Charming Chile Rellenos Casserole
Chile Rellenos is one of my all time favorite Mexican Foods and whenever you need a sure hit for a pot luck dinner, then this Chile Rellenos Casserole is just the ticket.
This method of preparing chiles rellenos is easier than the traditional method and equally delicious. Fresh roasted Pablano chiles can be substituted for the canned chiles. Try different cheeses and fillings, too.
You will probably have most of these ingredients on hand in the pantry, oh you don’t well put them all on your grocery shopping list you will be glad you did.
- 2 cans, Whole green chile, or 8 fresh roasted Pablano chiles.

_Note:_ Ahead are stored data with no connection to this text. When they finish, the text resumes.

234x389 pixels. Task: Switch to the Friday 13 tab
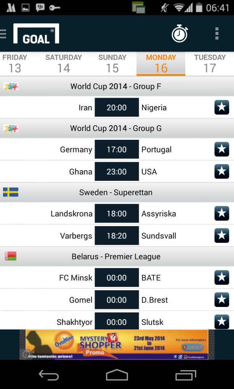pyautogui.click(x=15, y=63)
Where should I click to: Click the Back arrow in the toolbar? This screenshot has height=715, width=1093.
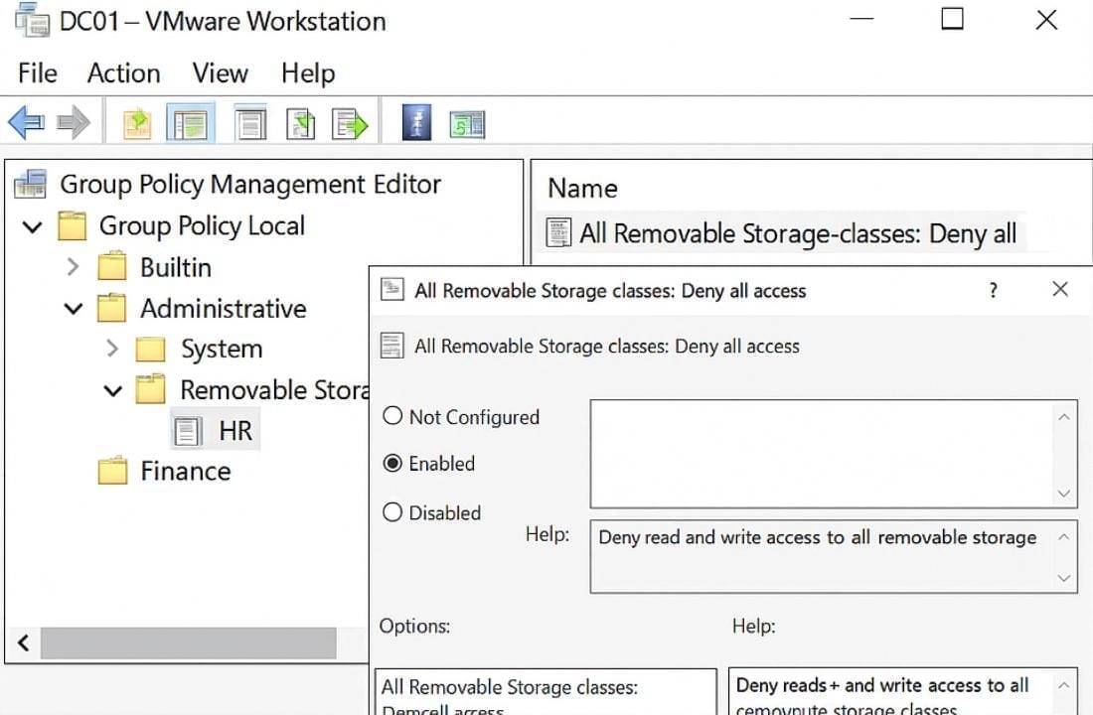point(26,123)
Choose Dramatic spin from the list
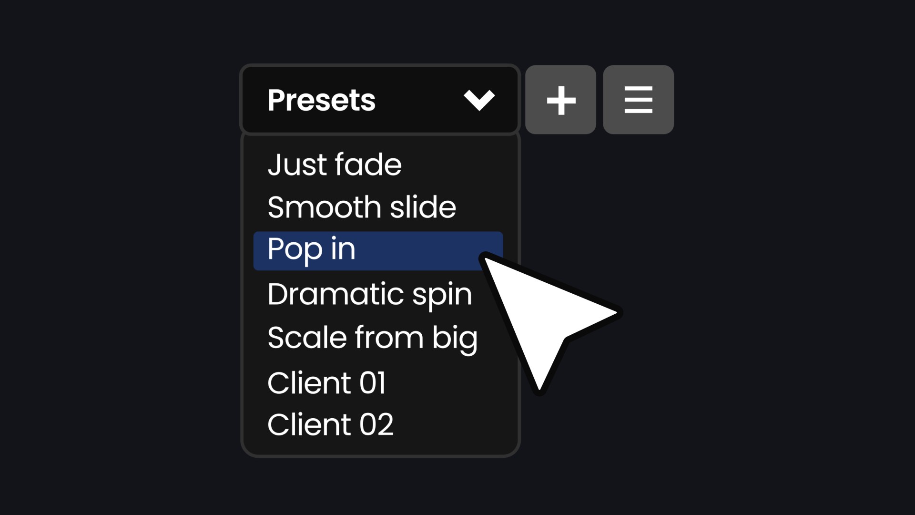 point(369,293)
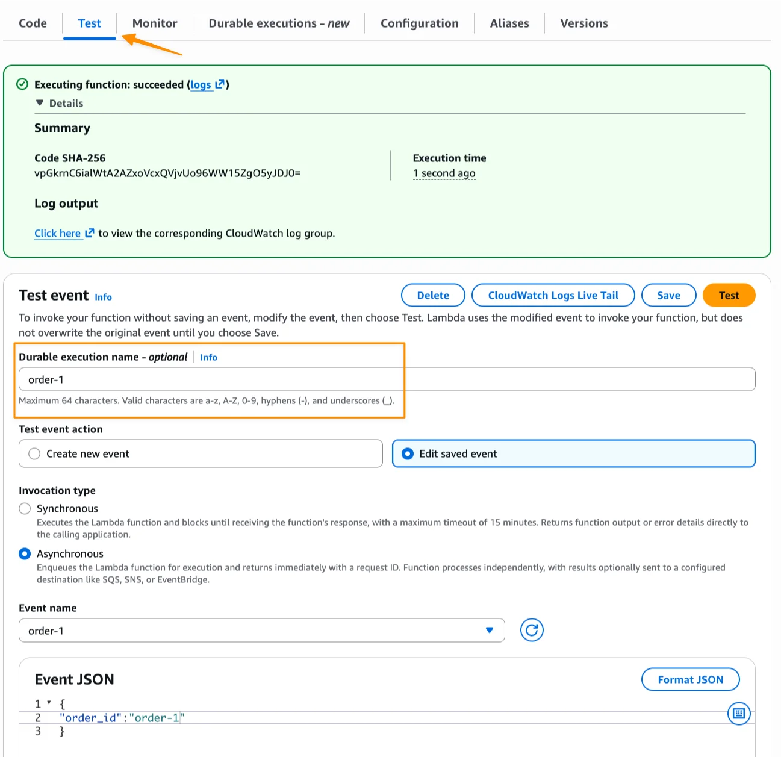The image size is (781, 757).
Task: Click the green success checkmark icon
Action: (22, 84)
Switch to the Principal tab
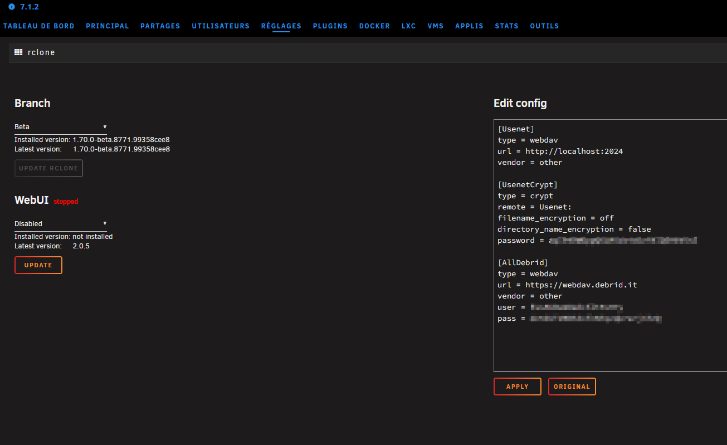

- 3 cups Sharp Cheddar cheese
- 4 each Green onions, chopped including the tops
- 3 cups Shredded Mozzarella Cheese
- 6 each Eggs
- 4 cups Milk
- ¾ cup All-purpose flour
- ¼ teaspoon Salt
- 2 cans, 7 ounce Green chili Salsa
- Split chile peppers lengthwise and remove seeds and pith.
- Spread chilies in a single layer in a greased 9 x 13 inch baking dish.
- Sprinkle Cheddar cheese, green onions, and 1-1/2 cups of the mozzarella cheese over chilies.
- In a bowl, beat eggs, milk, flour, and salt together until smooth. Pour over chilies and cheese.
- Bake in a 325° degrees oven for 50 minutes or until a knife inserted in custard comes out clean.
- Meanwhile, mix salsa with the remaining 1-1/2 cups mozzarella cheese.
- Sprinkle over casserole and return to oven for 10 minutes or until cheese melts.
- Let stand for 5 minutes before serving.